_WRITTEN PROBLEM 1_. Extract every line of the rows below that contains the string "Expand", treating case as significant.

── EXCERPT ──

# River running in a creek boat or Creeking in a river runner ?'s



## brandob9 (Jun 13, 2010)

The Burn is between the two points, but I wouldn't call it a beginner boat. The Remix should be just fine for creeks. (I see many of them being creeked in the PNW, but our creeks are much higher volume)


----------



## Cphilli (Jun 10, 2010)

Get a used jefe. If you can dial in that boat you'll be able to paddle anything.


----------



## rockinRio (Jul 3, 2006)

I would say the thing you want to keep in mind is that "most" creek boats have little to no edges. While river runners do.

The edges allow you to turn much quicker. As a beginner you will need to learn getting in and out of eddies and this is where the edges will come into play the most.

Learning to make sharp eddy turns in a big boat that doesn't have edges will be more difficult.

With all that being said, I would agree that either the Burn or the Jefe would be a good boat to start with, as both have more edge than any other creek boats out there.

───

_WRITTEN PROBLEM 2_.
Answer these questions about the kayak thread above:
(a) Which boat does Cphilli suggest buying used?
(b) According to rockinRio, what do the edges allow you to do?
(c) Where does brandob9 see many Remix boats being creeked?

── EXTRACTED MATERIAL ──

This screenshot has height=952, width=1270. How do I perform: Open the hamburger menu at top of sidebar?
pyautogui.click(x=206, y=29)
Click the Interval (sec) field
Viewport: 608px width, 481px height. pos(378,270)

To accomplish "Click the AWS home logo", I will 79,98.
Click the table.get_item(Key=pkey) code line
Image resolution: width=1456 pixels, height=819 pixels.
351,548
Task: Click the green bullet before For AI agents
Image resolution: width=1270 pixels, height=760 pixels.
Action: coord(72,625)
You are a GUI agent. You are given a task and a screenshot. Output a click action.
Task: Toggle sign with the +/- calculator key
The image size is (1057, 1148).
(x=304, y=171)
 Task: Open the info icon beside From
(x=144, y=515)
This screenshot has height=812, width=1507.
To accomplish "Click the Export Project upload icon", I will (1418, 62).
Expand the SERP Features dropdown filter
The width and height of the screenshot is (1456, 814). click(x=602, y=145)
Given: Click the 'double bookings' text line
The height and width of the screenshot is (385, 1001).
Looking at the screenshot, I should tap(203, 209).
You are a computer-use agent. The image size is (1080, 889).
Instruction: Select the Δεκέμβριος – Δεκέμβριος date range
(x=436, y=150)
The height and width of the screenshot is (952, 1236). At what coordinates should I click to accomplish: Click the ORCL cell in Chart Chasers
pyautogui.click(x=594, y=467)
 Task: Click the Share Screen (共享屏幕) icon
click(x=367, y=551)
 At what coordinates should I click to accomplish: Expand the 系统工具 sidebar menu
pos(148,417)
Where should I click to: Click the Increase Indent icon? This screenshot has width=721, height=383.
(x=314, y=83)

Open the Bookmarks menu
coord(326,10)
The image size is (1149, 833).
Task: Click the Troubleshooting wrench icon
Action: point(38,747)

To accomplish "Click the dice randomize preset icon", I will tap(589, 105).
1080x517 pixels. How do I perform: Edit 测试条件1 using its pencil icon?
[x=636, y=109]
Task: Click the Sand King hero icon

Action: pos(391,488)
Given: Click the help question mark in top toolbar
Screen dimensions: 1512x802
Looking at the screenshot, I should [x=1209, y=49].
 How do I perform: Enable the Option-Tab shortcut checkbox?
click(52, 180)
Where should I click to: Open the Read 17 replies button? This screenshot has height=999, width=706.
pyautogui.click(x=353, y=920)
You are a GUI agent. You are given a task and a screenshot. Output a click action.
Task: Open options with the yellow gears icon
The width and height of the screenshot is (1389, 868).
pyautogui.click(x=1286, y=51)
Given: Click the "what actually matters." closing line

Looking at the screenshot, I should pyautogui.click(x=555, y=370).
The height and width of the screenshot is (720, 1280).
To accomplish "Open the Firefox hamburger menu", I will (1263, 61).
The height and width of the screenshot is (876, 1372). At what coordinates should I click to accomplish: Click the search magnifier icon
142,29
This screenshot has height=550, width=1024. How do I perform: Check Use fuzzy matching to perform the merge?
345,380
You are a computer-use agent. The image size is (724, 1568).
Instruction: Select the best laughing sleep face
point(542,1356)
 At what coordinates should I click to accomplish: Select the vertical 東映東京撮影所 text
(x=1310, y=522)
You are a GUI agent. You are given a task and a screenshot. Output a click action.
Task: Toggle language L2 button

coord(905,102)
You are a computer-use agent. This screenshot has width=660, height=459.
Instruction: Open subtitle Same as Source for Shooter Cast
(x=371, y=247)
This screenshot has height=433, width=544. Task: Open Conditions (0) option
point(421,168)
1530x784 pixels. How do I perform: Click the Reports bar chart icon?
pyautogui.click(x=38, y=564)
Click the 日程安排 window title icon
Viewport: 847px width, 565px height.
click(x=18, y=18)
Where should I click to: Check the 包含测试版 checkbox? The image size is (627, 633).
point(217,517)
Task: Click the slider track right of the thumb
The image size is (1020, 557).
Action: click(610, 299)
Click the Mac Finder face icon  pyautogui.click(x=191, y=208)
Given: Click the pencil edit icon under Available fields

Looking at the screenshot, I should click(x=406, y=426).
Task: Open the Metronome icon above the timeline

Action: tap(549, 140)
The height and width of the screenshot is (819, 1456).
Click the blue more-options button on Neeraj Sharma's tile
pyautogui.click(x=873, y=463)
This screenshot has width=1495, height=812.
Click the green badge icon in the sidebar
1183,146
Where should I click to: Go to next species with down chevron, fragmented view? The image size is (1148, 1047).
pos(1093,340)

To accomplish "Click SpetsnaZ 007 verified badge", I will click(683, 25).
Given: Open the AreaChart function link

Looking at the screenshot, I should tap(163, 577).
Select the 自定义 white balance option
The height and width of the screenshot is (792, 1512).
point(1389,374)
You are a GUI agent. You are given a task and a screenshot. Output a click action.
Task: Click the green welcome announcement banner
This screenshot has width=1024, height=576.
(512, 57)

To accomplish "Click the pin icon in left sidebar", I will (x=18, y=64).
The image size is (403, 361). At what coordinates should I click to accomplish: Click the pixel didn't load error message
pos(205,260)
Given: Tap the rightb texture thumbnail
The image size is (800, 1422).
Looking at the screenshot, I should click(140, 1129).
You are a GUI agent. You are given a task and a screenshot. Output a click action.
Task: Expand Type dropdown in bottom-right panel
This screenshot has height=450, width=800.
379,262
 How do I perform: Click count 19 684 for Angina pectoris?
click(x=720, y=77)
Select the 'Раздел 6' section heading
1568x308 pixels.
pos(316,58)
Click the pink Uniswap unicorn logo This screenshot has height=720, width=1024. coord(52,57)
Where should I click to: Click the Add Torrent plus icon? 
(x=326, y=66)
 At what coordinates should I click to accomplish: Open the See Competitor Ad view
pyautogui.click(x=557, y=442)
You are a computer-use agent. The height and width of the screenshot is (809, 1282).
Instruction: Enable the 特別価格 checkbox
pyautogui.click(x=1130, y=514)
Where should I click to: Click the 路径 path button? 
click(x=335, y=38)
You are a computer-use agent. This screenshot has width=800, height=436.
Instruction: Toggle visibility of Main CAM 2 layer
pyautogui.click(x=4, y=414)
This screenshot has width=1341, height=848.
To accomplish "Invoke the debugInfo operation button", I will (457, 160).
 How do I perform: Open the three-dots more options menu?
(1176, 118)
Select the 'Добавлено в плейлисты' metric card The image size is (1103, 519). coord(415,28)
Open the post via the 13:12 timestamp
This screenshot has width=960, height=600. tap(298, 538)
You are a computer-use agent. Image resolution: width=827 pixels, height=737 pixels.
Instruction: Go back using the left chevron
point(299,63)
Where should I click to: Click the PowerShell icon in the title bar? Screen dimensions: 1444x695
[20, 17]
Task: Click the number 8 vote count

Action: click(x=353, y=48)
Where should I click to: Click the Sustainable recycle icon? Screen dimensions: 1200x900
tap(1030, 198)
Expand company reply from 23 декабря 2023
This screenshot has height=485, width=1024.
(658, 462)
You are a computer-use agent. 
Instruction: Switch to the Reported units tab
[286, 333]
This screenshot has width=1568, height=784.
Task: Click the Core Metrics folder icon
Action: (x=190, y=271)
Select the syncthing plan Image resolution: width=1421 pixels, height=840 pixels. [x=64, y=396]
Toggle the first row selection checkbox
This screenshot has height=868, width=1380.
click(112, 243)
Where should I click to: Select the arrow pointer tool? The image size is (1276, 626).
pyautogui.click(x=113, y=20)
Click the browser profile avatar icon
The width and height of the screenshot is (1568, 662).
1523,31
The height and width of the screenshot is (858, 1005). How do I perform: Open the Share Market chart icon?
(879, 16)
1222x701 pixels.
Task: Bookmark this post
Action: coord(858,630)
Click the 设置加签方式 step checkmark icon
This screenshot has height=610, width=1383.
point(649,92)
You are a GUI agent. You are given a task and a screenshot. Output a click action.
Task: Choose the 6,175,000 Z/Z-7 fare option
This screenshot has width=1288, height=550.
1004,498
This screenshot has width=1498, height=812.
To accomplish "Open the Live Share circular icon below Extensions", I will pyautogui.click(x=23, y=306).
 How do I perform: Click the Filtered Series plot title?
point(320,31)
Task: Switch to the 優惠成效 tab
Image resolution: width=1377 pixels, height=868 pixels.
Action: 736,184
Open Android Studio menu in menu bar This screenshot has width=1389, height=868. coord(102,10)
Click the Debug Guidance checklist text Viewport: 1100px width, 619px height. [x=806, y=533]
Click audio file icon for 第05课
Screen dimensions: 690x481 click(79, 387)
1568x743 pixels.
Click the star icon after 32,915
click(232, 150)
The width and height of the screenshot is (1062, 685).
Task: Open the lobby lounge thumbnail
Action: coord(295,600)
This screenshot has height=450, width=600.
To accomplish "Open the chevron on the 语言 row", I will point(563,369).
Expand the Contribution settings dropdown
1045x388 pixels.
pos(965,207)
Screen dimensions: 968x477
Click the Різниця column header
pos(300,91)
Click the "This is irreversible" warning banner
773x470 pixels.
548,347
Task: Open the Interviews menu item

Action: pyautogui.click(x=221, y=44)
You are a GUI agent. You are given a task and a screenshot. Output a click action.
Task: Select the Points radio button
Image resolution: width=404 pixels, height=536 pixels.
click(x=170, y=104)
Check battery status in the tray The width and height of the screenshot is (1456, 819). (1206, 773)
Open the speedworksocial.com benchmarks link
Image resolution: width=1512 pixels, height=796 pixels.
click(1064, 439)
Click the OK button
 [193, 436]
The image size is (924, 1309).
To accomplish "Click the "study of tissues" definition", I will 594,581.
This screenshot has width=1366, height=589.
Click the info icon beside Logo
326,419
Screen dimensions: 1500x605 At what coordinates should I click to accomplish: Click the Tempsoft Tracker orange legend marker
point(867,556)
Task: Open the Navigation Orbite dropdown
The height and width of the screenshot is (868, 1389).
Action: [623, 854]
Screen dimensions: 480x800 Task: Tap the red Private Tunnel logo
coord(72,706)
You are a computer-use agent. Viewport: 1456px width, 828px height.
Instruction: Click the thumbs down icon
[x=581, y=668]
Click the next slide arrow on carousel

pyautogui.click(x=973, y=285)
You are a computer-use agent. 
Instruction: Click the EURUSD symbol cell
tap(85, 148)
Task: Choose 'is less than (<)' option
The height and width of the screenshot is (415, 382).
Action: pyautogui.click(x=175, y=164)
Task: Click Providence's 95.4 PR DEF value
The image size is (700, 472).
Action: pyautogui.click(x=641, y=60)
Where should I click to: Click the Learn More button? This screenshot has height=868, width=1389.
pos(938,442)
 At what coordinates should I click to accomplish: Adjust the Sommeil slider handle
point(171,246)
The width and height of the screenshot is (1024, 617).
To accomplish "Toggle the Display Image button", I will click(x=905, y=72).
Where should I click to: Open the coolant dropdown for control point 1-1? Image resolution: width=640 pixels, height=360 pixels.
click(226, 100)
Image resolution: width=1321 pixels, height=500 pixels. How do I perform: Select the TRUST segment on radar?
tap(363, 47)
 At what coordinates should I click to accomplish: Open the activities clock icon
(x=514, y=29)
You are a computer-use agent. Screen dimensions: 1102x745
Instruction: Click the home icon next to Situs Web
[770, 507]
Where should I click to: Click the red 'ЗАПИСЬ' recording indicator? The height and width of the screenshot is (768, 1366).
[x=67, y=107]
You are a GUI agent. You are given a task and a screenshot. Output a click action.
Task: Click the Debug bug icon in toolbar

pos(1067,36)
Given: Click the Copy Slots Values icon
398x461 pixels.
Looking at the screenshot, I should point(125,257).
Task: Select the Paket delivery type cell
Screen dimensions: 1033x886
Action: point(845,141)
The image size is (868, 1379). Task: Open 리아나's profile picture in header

───

_RIGHT ANSWER 1_.
Expand the SERP Features dropdown filter
 At what coordinates should I click to accomplish: Expand the 系统工具 sidebar menu
Task: Expand Type dropdown in bottom-right panel
Expand company reply from 23 декабря 2023
Expand the Contribution settings dropdown

_RIGHT ANSWER 2_.
(a) A Jefe.
(b) Turn much quicker.
(c) In the PNW.